[RECORDS SUPPLIED — start]

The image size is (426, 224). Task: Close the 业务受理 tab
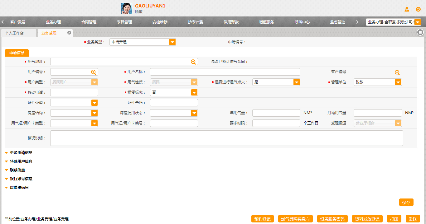pos(69,33)
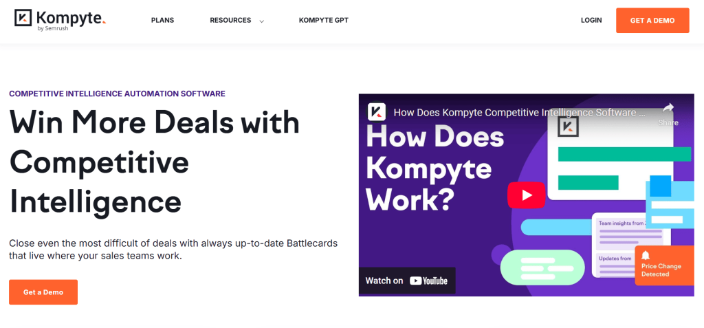Click the Kompyte logo icon in header

point(23,19)
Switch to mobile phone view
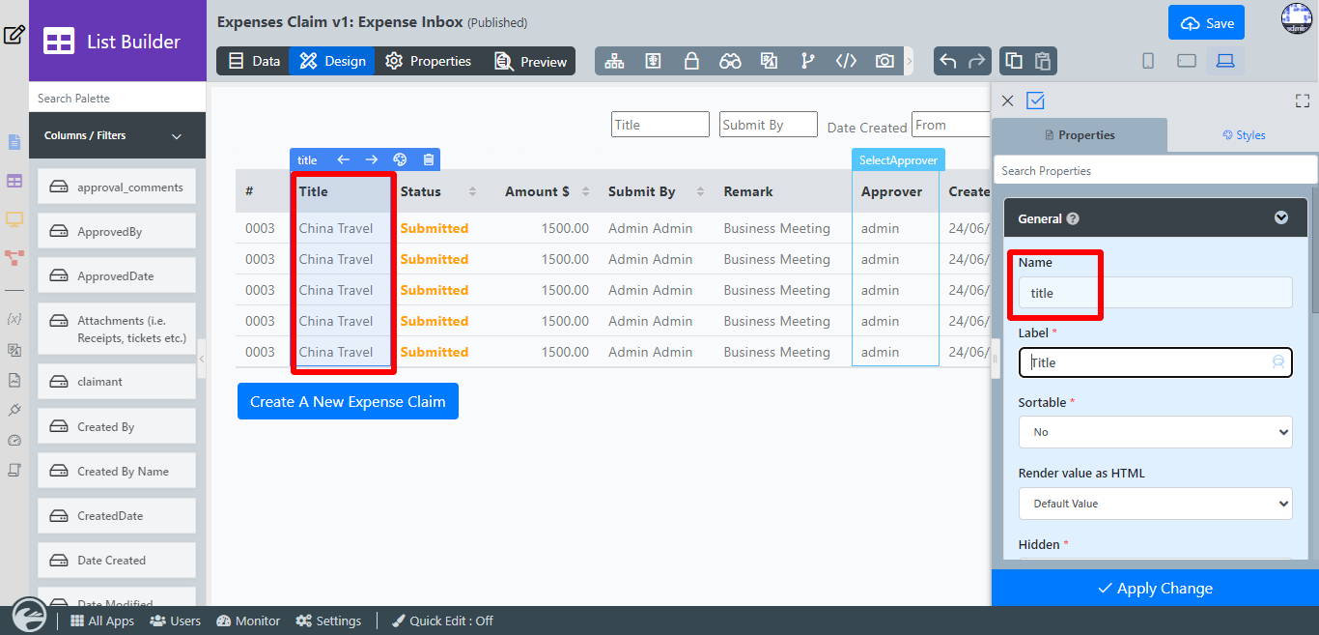Viewport: 1319px width, 635px height. tap(1148, 61)
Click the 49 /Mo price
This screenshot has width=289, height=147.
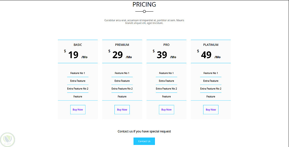coord(209,55)
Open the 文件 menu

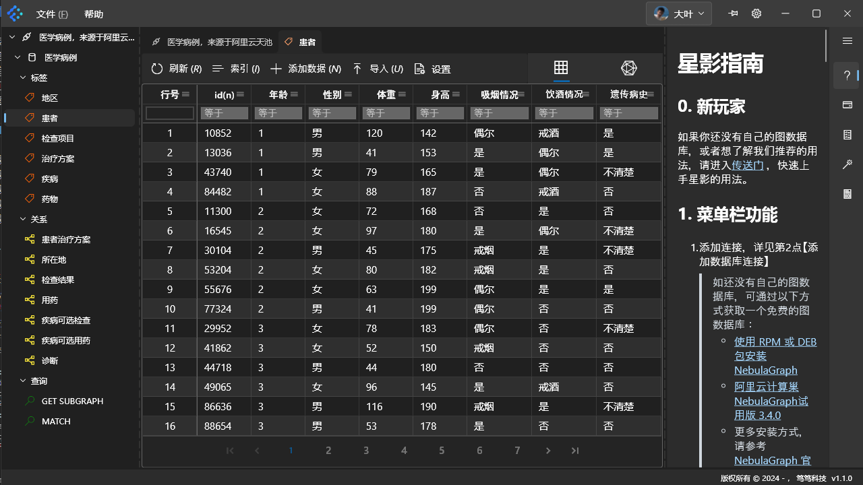pos(52,13)
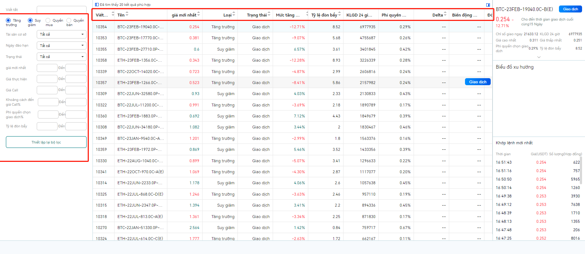Open the Ngày đáo hạn dropdown
The image size is (585, 254).
pos(62,46)
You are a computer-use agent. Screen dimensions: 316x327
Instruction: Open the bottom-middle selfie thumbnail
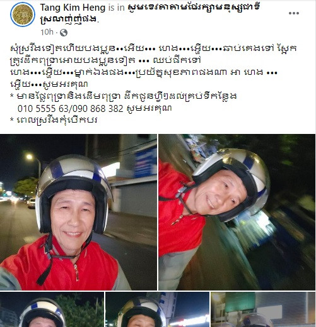point(157,309)
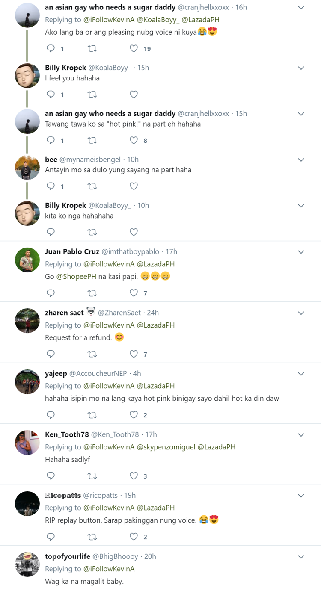
Task: Expand the menu chevron on yajeep's tweet
Action: [301, 374]
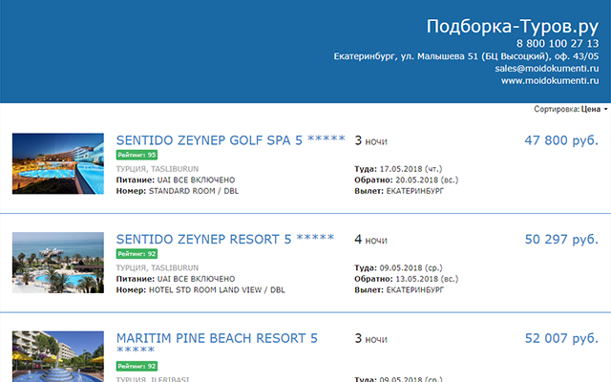Select the 50 297 руб. price
Viewport: 611px width, 382px height.
(x=561, y=240)
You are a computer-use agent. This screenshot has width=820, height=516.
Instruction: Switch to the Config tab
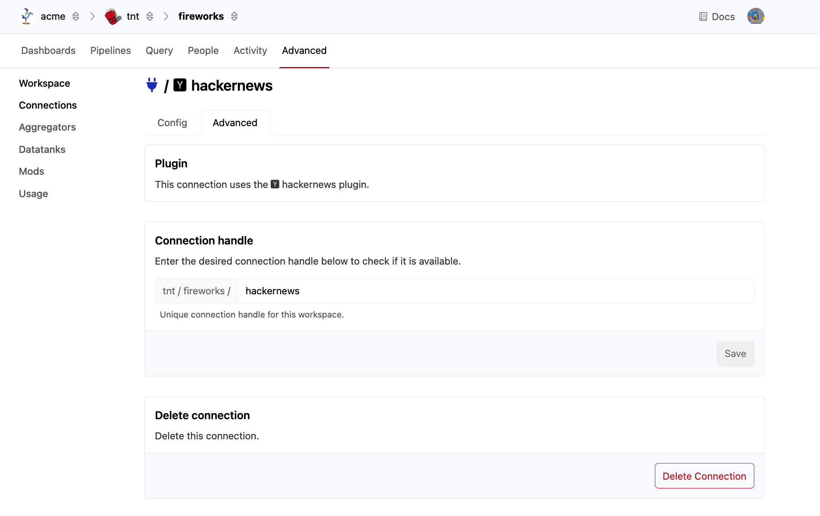tap(172, 123)
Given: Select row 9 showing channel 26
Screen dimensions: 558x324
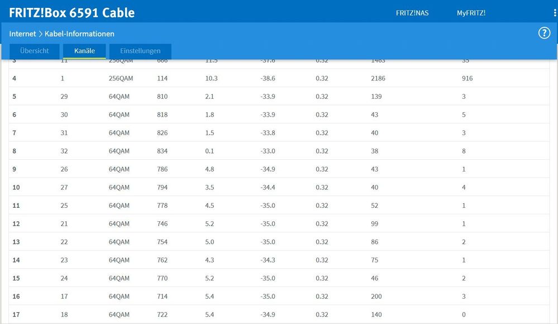Looking at the screenshot, I should pos(64,169).
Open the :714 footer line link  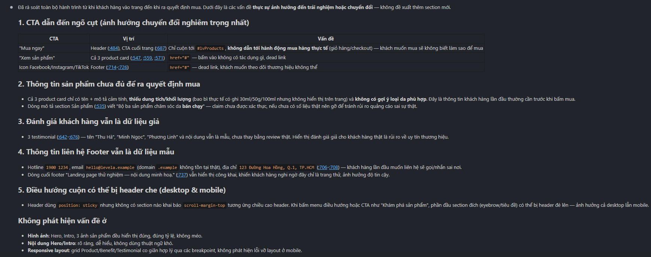[112, 67]
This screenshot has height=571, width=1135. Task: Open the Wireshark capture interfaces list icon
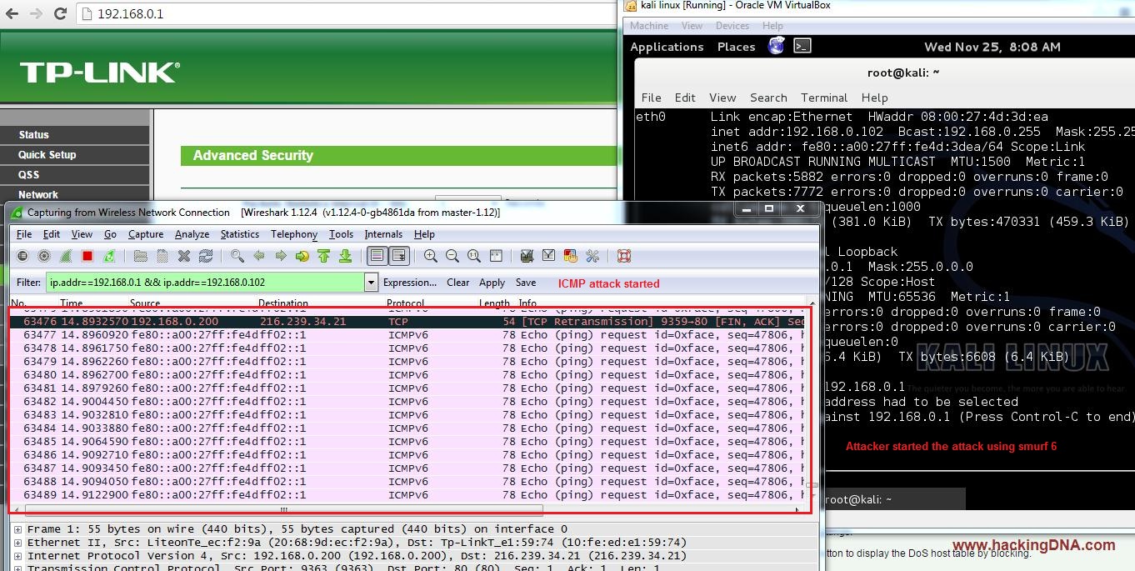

[RECORDS SUPPLIED — finish]

WHAT TO DO: Search the records for the word "computer" and copy out every line that holds it.

SOLUTION:
You are a computer-use agent. Screen dimensions: 316x327
You are a computer-use agent. This screenshot has width=820, height=516.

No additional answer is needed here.